Noi non abbiamo mai fatto una seria revisione delle responsabilità di coloro che avevano scelto il fascismo e il suo fatale abbraccio col nazismo, tant’è che inequivocabilmente molti di loro che avevano delle responsabilità si sono immediatamente riciclati e reimmessi nel contesto diverso della democrazia, ma con la testa malata di prima… e le conseguenze sono tutte qui da vedere.

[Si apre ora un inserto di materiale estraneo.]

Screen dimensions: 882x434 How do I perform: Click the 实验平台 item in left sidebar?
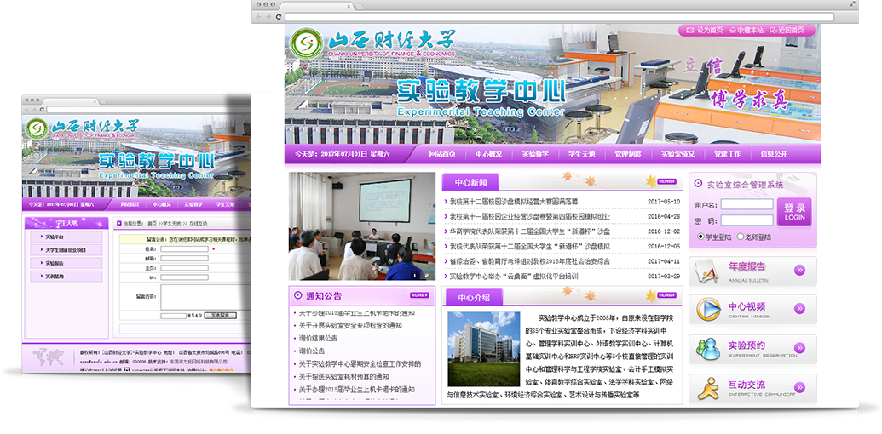(55, 237)
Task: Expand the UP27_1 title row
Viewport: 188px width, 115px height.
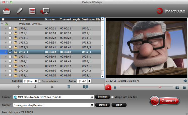Action: tap(6, 66)
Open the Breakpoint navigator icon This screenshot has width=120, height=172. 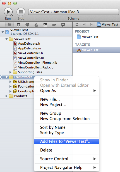coord(54,25)
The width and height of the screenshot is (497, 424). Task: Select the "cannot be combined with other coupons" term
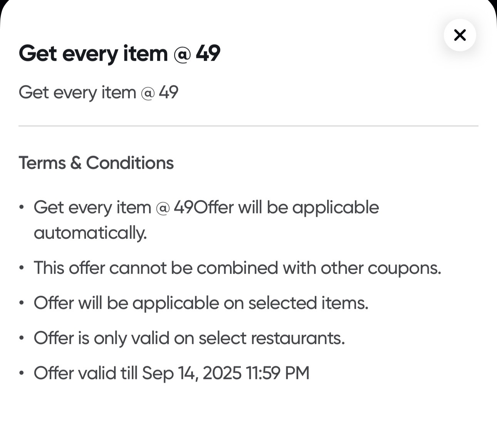pyautogui.click(x=237, y=268)
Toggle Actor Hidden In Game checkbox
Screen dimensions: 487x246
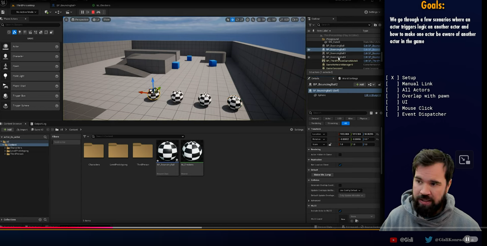tap(340, 155)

Ora noi come discepoli di un Dio che si è fatto povero e che continua a incarnarsi nei poveri, abbiamo delle responsabilità storiche cui non possiamo più sottrarci, ma non per vedere trionfare il cattolicesimo o per vedere la chiesa brillare di luce propria… saremmo la contraddizione del messaggio che abbiamo appena ascoltato. Lo facciamo per amore dell’uomo, perché l’umano diventi sempre più tale e non c’è altra via che quella dell’incarnazione.

Gesù non ha semplicemente fatto delle cose per i poveri, non ha organizzato delle attività per loro, ma è venuto a liberarci dalla nostra disumanità per umanizzarci. Infatti ha assunto nella propria umanità, l’umanità sofferente, l’umanità scartata, l’umanità emarginata, come narra l’immagine del vangelo: Gesù identificandosi nell’umanità sofferente, sceglie di liberarci dalla disumanità decidendo di stare nell’umanità divisa in due, tra quella sofferente e il suo carnefice, dalla parte di chi sta male.

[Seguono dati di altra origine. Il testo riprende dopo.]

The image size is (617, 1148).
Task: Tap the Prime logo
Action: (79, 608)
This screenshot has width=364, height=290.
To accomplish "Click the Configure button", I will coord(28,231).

È precisamente qui la nostra responsabilità storica come discepoli: nella misura in cui non aiutiamo, non testimoniamo, siamo corresponsabili di ciò che accade. Quando il povero non viene riconosciuto da noi come fratello, ci installiamo dalla parte dei carnefici.

Chiediamo al Signore di imparare da lui: a scegliere il povero come Signore, ogni giorno.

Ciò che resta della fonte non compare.